■ WHAT IS REQUIRED:
Omit every picture, then return each line of the data below exactly.

■ MATERIAL FOR THE TASK:
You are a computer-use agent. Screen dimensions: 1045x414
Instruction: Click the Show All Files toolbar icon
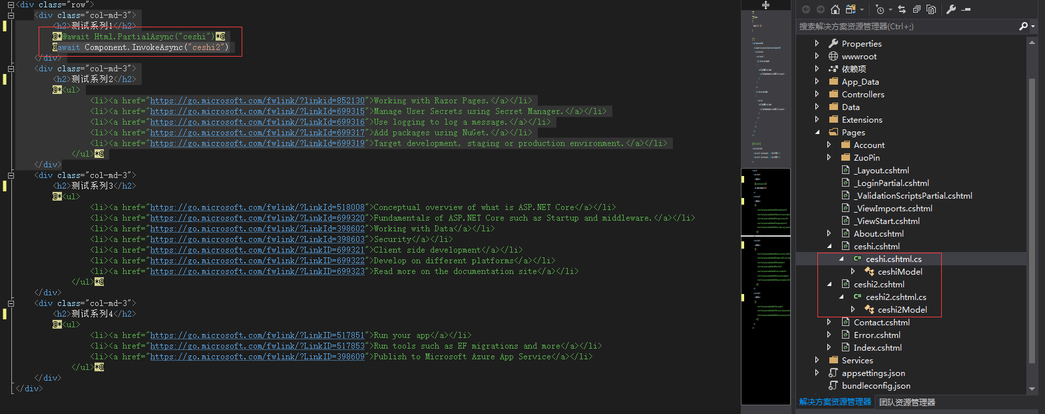pos(931,9)
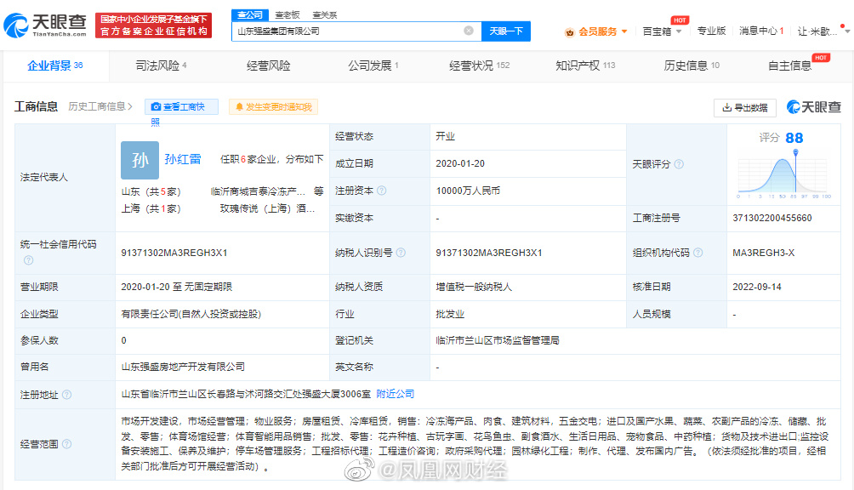Expand the 百宝箱 dropdown
854x490 pixels.
pos(662,31)
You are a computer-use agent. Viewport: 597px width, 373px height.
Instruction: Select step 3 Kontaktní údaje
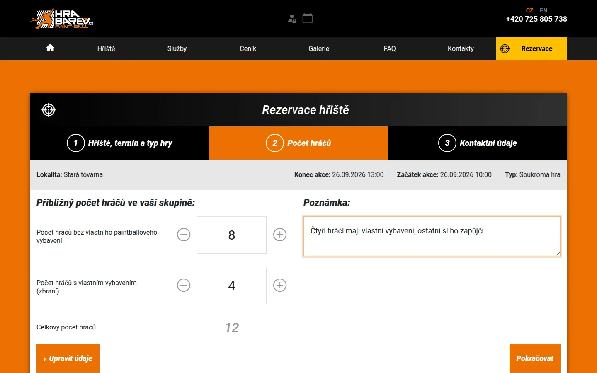(478, 143)
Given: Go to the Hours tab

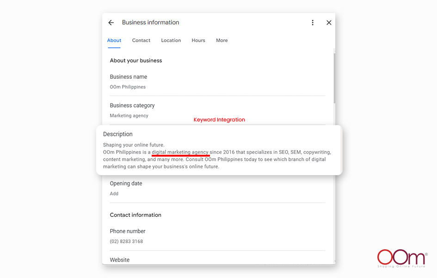Looking at the screenshot, I should (198, 40).
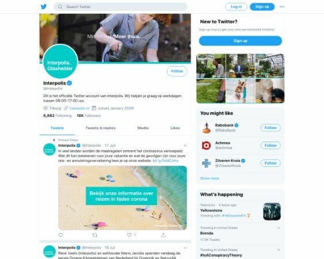Viewport: 324px width, 259px height.
Task: Retweet the pinned Interpolis tweet
Action: point(95,235)
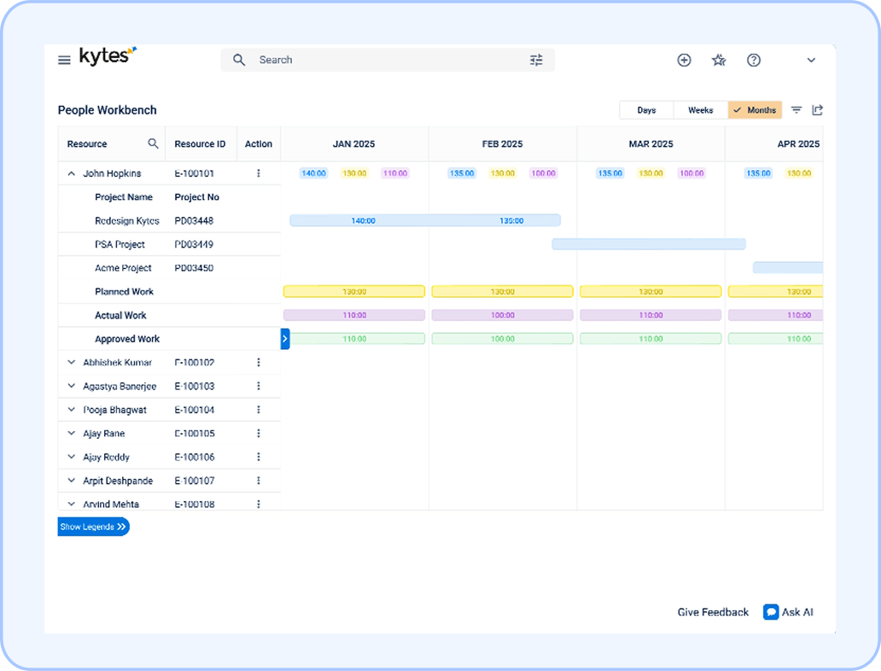Viewport: 881px width, 671px height.
Task: Click the add (plus circle) icon
Action: click(684, 60)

■ EXERCISE SOLUTION:
You are a computer-use agent. Screen dimensions: 1045x414
Instruction: Click the Show All Files toolbar icon
pos(931,9)
Expand the 百宝箱 dropdown
854x490 pixels.
pos(662,31)
You are a computer-use agent. Viewport: 597px width, 373px height.
Instruction: Select step 3 Kontaktní údaje
(478, 143)
Given: Go to the Hours tab

Looking at the screenshot, I should (198, 40).
Viewport: 324px width, 259px height.
Task: Retweet the pinned Interpolis tweet
Action: point(95,235)
Viewport: 881px width, 671px height.
Task: Click the add (plus circle) icon
Action: click(684, 60)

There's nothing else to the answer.